As there is no single antigen whooping cough vaccine available, the vaccine used in the UK (Boostix IPV) also contains protection against tetanus, diphtheria and polio. All of the vaccine components are inactivated (killed) and can be safely given in pregnancy.
Medicines administered in pregnancy may have harmful effects on the embryo or foetus (BNF 2014). Whilst the whooping cough containing vaccine does have side effects, commonly pain, redness and swelling at the injection site (Electronic Medicines Compendium 2015), a study of over 20,000 women who received pertussis containing vaccine in pregnancy found “no evidence of an increased risk of any of an extensive predefined list of adverse events related to pregnancy” (Donegan 2014).
In the UK midwives are considered to be the “key professionals” in guaranteeing that pregnant women have a safe pregnancy, childbirth and post-natal period (Chief Nursing Officers 2010). A recent study found that 96% of women would definitely or probably accept a vaccine in pregnancy to protect their baby and that 90% would ideally like information about the vaccine from their midwife (Campbell 2015). This key finding suggests that whilst vaccine uptake is improving, they may be opportunity to increase it further.

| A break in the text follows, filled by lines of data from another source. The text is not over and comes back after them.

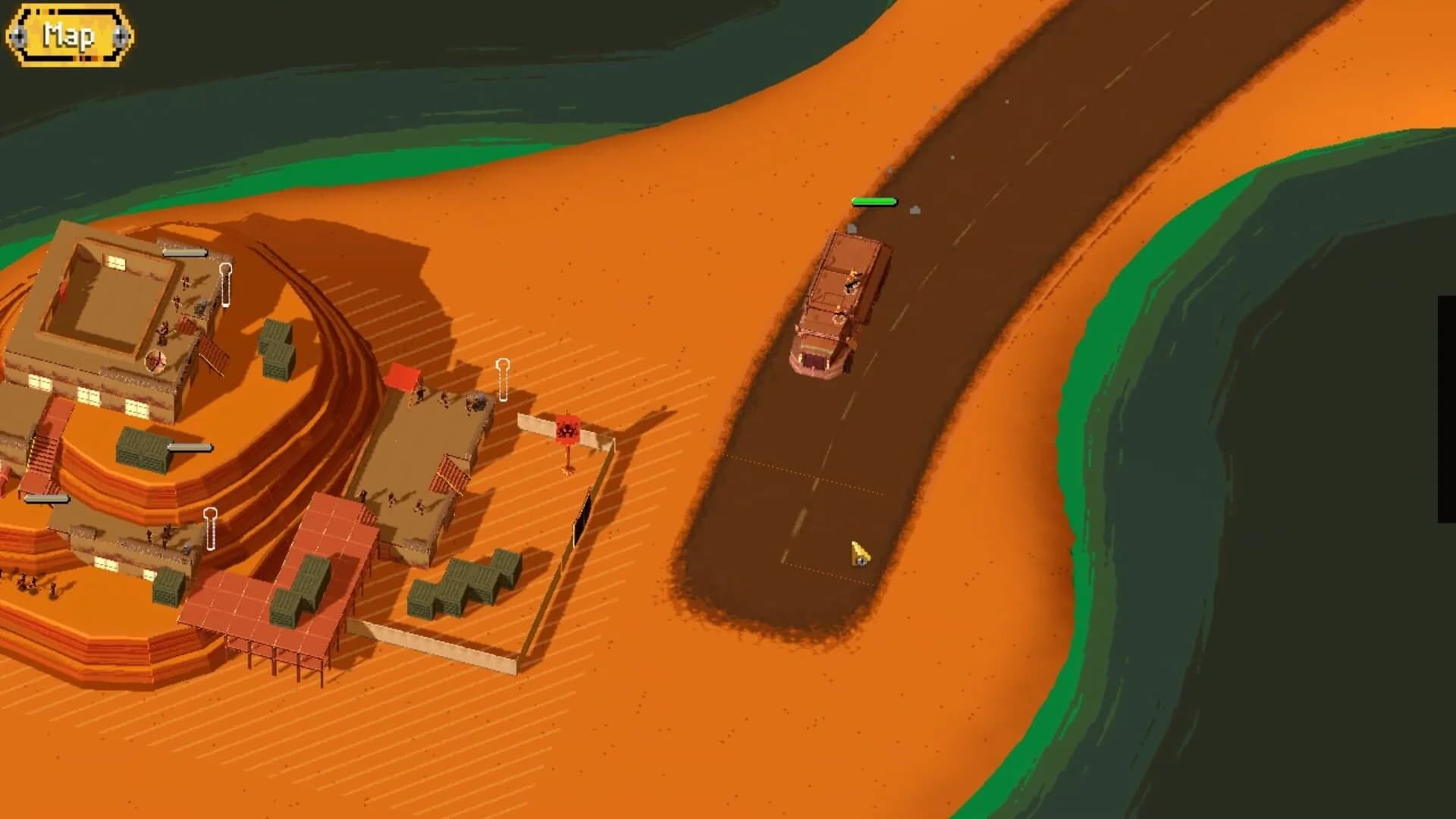Screen dimensions: 1456x819
Task: Click the truck's green health bar
Action: 872,201
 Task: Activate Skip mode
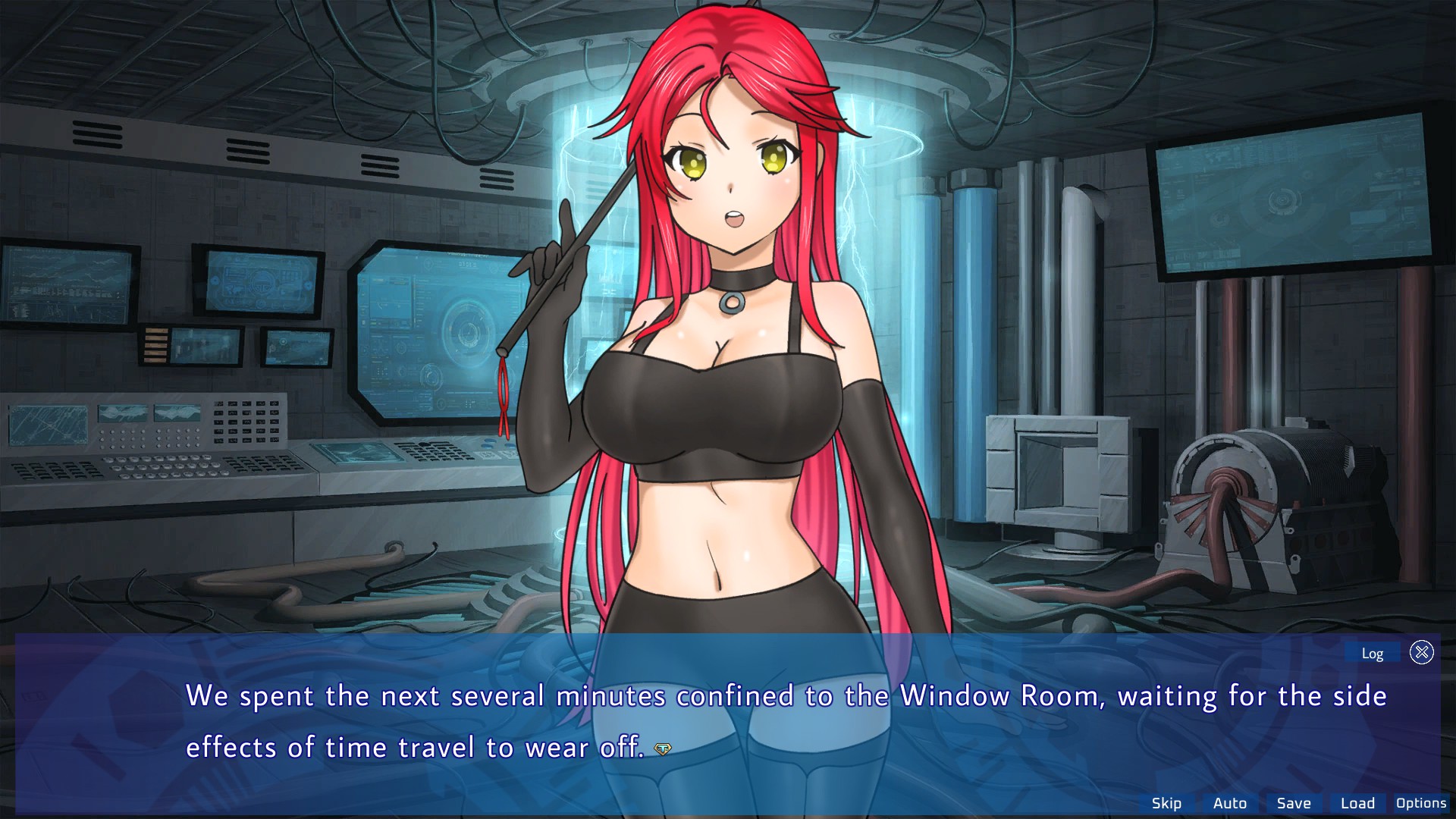click(x=1166, y=803)
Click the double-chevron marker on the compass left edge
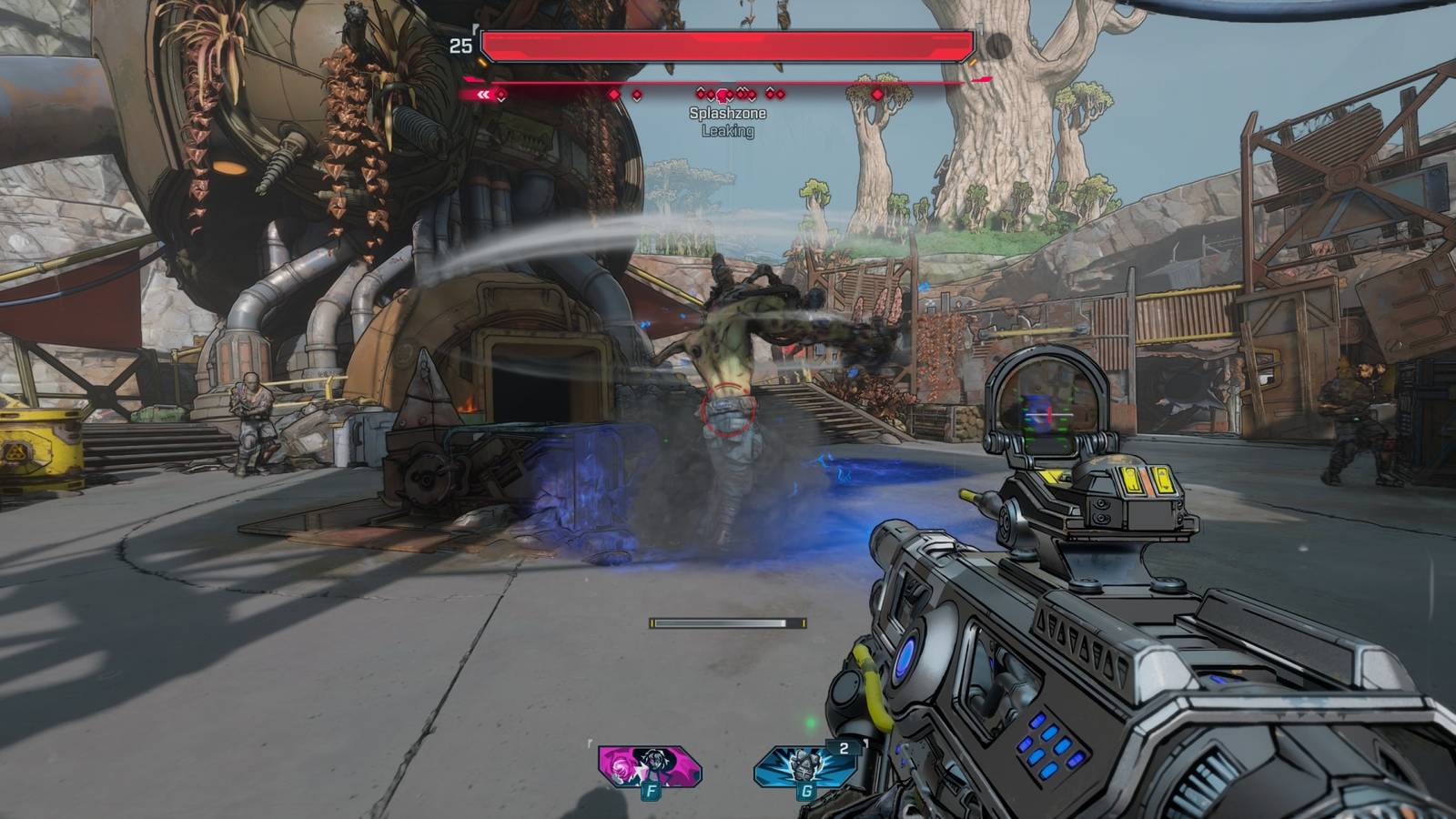Screen dimensions: 1456x819 click(485, 94)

The delivery model for the administration of the pertussis containing vaccine in pregnancy is likely to vary depending local commissioning arrangements. In some cases the midwife or other health professional may administer the vaccine during routine antenatal care, or in others signpost the pregnant woman to her general practice to receive it. Irrespective of the local delivery model, pregnant women should be made aware of the risks to their baby from pertussis infection and be able to access the vaccine should they wish to receive it.